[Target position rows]
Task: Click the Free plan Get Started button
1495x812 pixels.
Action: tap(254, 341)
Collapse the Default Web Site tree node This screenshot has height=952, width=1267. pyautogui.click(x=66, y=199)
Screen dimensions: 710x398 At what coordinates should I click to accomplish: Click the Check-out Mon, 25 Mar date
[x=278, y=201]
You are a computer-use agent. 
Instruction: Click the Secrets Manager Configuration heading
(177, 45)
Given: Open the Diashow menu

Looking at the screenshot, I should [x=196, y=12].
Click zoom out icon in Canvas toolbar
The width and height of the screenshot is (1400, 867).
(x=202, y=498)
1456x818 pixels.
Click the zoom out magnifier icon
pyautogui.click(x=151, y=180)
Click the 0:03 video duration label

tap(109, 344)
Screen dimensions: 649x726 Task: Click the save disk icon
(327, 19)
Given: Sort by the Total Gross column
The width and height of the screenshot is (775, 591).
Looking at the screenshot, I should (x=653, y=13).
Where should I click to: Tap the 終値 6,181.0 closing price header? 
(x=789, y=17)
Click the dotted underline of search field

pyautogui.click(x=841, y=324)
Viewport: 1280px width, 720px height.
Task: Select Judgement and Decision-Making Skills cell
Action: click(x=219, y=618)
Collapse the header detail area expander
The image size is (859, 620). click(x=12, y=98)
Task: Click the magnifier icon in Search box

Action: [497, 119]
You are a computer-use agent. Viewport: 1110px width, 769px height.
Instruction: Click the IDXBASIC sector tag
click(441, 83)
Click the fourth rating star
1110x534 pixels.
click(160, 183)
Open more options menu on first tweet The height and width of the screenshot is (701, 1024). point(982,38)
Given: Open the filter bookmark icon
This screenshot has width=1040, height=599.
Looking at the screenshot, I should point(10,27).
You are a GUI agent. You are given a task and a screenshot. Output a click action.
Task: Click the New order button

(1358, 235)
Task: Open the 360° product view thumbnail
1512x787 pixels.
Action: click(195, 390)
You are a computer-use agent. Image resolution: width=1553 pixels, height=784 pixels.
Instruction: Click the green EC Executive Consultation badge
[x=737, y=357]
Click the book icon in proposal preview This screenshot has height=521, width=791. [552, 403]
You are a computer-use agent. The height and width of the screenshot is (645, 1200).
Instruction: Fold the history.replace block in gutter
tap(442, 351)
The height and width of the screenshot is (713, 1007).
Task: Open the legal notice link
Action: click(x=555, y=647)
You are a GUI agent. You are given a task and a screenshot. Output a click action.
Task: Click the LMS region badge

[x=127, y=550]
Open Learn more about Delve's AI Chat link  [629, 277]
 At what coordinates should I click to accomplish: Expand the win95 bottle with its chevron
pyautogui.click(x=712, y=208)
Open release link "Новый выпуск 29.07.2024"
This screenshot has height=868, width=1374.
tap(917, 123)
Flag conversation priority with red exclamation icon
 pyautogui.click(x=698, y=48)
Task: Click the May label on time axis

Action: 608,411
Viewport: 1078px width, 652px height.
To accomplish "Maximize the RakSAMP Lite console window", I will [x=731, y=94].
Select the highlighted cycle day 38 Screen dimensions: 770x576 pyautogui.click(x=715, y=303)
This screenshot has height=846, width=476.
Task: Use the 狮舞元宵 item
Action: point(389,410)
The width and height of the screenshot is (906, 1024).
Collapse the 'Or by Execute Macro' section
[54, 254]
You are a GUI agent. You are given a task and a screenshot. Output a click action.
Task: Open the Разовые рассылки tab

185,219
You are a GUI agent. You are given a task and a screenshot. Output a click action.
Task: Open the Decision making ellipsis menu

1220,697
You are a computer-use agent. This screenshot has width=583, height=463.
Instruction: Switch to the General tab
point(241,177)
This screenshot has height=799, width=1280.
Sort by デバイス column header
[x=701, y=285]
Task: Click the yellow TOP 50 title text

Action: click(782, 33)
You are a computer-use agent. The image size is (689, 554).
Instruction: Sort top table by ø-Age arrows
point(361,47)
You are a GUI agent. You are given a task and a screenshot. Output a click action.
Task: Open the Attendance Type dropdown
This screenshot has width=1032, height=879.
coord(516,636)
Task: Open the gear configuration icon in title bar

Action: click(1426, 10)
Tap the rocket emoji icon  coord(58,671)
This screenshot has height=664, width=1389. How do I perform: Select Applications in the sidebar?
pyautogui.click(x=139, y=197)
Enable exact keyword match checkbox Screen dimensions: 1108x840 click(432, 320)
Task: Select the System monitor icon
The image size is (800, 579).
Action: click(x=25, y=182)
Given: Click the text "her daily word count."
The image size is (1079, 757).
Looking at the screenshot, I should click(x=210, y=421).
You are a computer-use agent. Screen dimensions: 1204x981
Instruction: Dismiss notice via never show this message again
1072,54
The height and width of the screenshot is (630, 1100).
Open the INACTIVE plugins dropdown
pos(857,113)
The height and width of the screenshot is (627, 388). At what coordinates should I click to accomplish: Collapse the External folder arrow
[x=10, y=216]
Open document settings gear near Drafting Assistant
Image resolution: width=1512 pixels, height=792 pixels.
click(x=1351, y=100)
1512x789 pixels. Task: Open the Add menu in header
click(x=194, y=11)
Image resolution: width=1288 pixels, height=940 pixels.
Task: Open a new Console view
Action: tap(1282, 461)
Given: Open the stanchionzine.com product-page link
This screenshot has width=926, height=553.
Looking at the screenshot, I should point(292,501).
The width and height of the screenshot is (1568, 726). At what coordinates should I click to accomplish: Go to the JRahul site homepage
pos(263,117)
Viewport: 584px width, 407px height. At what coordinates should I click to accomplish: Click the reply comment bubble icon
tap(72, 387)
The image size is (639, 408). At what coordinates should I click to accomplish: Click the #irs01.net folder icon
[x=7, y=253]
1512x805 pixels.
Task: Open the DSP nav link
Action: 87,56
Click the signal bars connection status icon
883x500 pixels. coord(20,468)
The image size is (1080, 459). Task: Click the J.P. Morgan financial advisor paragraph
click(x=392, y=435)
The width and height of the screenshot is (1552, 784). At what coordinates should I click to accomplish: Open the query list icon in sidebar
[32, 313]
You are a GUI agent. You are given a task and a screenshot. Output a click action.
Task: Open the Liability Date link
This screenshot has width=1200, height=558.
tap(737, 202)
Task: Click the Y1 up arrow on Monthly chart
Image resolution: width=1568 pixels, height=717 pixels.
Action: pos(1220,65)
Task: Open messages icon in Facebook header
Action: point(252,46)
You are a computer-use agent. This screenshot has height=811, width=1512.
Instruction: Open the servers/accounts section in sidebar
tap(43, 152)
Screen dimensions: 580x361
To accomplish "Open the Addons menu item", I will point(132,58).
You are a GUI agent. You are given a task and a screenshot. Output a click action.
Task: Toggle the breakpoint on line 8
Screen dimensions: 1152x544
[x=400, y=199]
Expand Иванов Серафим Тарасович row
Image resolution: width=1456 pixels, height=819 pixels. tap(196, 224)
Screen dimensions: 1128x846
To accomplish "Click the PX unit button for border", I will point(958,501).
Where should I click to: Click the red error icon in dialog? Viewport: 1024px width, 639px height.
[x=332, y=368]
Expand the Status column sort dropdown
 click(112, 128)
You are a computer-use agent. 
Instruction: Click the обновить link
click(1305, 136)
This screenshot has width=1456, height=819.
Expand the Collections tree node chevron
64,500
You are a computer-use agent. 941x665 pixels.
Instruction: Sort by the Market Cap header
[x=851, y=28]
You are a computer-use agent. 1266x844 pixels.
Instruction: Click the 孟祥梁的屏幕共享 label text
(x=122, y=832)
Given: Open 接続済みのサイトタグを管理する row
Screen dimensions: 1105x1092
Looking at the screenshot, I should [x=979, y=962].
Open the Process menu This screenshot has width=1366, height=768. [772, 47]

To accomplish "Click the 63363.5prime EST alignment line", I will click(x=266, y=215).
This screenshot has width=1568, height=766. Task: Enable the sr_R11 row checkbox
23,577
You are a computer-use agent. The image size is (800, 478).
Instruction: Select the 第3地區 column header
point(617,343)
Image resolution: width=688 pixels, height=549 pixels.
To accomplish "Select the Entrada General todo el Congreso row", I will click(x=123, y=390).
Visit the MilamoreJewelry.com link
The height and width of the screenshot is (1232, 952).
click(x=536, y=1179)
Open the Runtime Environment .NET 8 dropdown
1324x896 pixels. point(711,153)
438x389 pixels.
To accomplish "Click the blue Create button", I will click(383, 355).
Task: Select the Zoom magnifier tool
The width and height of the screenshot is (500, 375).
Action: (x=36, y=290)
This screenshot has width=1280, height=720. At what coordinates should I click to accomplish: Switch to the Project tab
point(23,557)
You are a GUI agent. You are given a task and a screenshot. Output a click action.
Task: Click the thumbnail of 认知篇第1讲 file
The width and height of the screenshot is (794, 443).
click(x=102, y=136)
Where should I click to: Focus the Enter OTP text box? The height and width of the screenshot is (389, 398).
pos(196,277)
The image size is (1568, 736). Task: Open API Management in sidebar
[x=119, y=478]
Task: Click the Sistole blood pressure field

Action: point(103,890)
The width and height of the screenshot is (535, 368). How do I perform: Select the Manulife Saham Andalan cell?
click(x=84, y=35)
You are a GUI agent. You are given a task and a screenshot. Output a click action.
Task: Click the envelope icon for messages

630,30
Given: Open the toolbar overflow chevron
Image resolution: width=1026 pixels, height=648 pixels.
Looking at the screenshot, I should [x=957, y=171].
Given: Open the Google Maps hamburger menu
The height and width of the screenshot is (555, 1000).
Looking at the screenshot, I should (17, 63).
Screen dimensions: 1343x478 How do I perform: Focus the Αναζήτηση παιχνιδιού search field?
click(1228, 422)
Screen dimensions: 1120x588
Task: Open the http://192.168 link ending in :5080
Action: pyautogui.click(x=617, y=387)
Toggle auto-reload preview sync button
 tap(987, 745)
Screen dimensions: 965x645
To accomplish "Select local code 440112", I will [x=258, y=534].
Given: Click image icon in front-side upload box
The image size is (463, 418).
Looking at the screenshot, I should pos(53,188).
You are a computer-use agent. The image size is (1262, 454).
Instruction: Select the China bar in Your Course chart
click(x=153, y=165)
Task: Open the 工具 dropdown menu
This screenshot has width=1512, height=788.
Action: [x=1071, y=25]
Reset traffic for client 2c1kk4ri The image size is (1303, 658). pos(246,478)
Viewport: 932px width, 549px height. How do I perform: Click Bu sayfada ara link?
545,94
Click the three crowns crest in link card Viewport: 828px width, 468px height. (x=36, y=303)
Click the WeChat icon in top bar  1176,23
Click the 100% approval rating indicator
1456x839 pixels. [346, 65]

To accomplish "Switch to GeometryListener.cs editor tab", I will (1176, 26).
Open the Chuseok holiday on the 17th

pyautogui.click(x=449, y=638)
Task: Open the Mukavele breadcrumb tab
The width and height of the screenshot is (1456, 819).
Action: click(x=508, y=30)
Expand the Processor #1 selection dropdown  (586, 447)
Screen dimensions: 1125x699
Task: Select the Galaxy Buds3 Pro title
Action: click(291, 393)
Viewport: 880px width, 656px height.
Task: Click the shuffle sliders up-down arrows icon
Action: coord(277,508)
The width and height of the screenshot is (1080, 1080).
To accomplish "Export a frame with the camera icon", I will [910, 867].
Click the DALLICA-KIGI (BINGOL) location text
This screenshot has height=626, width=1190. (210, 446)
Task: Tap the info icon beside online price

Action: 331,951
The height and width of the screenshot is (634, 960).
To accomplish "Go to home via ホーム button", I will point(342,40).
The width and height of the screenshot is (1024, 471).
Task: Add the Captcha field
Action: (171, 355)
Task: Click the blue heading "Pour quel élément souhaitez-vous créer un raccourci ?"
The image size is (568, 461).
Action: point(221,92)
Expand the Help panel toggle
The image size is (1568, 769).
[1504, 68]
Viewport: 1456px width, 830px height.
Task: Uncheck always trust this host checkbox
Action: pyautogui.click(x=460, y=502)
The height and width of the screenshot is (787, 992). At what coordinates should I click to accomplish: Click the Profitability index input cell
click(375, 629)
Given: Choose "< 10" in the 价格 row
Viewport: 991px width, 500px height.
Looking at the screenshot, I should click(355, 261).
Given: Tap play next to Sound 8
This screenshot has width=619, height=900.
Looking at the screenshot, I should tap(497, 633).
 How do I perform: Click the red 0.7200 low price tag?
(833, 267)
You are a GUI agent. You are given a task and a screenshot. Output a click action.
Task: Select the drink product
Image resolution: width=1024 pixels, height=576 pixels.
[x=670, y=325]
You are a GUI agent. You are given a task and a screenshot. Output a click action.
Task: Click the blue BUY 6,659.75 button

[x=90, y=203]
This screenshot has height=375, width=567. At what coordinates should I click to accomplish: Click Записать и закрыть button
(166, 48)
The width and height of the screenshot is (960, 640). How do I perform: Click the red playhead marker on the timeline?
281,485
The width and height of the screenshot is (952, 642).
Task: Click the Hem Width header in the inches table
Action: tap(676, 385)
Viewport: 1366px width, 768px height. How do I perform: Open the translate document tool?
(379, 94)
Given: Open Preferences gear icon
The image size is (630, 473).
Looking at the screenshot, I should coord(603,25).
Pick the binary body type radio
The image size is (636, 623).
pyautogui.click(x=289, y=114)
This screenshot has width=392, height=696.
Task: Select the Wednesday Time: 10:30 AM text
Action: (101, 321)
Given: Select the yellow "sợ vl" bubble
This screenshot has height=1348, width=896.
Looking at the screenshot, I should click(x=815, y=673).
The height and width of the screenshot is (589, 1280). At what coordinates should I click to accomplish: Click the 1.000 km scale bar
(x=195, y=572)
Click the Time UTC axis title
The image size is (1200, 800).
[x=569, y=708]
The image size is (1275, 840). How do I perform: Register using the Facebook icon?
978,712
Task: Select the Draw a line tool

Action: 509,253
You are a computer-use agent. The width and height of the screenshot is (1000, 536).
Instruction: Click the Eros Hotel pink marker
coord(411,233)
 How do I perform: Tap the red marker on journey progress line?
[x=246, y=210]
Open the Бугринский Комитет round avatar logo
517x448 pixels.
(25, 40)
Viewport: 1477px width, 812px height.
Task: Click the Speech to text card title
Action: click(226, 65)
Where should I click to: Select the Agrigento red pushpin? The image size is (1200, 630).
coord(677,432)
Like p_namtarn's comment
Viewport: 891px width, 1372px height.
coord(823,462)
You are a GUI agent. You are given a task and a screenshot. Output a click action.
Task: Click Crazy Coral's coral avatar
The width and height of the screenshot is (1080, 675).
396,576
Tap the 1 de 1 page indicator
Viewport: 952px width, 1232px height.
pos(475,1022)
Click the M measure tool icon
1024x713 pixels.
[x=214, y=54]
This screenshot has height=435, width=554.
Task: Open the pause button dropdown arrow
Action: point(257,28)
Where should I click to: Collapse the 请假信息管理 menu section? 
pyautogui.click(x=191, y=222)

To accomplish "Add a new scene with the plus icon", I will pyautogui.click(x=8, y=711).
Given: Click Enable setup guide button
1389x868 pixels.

* [EXERCISE DETAILS]
Please copy the rows above verbatim, starting at the line that contains "Open the Chuseok holiday on the 17th" and ending at the line that contains "Looking at the screenshot, I should tap(497, 633).".

* [ANSWER TO THIS PROBLEM]
Open the Chuseok holiday on the 17th

pyautogui.click(x=449, y=638)
Task: Open the Mukavele breadcrumb tab
The width and height of the screenshot is (1456, 819).
Action: click(x=508, y=30)
Expand the Processor #1 selection dropdown  (586, 447)
Screen dimensions: 1125x699
Task: Select the Galaxy Buds3 Pro title
Action: click(291, 393)
Viewport: 880px width, 656px height.
Task: Click the shuffle sliders up-down arrows icon
Action: coord(277,508)
The width and height of the screenshot is (1080, 1080).
To accomplish "Export a frame with the camera icon", I will [910, 867].
Click the DALLICA-KIGI (BINGOL) location text
This screenshot has height=626, width=1190. (210, 446)
Task: Tap the info icon beside online price

Action: 331,951
The height and width of the screenshot is (634, 960).
To accomplish "Go to home via ホーム button", I will point(342,40).
The width and height of the screenshot is (1024, 471).
Task: Add the Captcha field
Action: (171, 355)
Task: Click the blue heading "Pour quel élément souhaitez-vous créer un raccourci ?"
The image size is (568, 461).
Action: point(221,92)
Expand the Help panel toggle
The image size is (1568, 769).
[1504, 68]
Viewport: 1456px width, 830px height.
Task: Uncheck always trust this host checkbox
Action: pyautogui.click(x=460, y=502)
The height and width of the screenshot is (787, 992). At what coordinates should I click to accomplish: Click the Profitability index input cell
click(375, 629)
Given: Choose "< 10" in the 价格 row
Viewport: 991px width, 500px height.
Looking at the screenshot, I should click(355, 261).
Given: Tap play next to Sound 8
This screenshot has width=619, height=900.
Looking at the screenshot, I should tap(497, 633).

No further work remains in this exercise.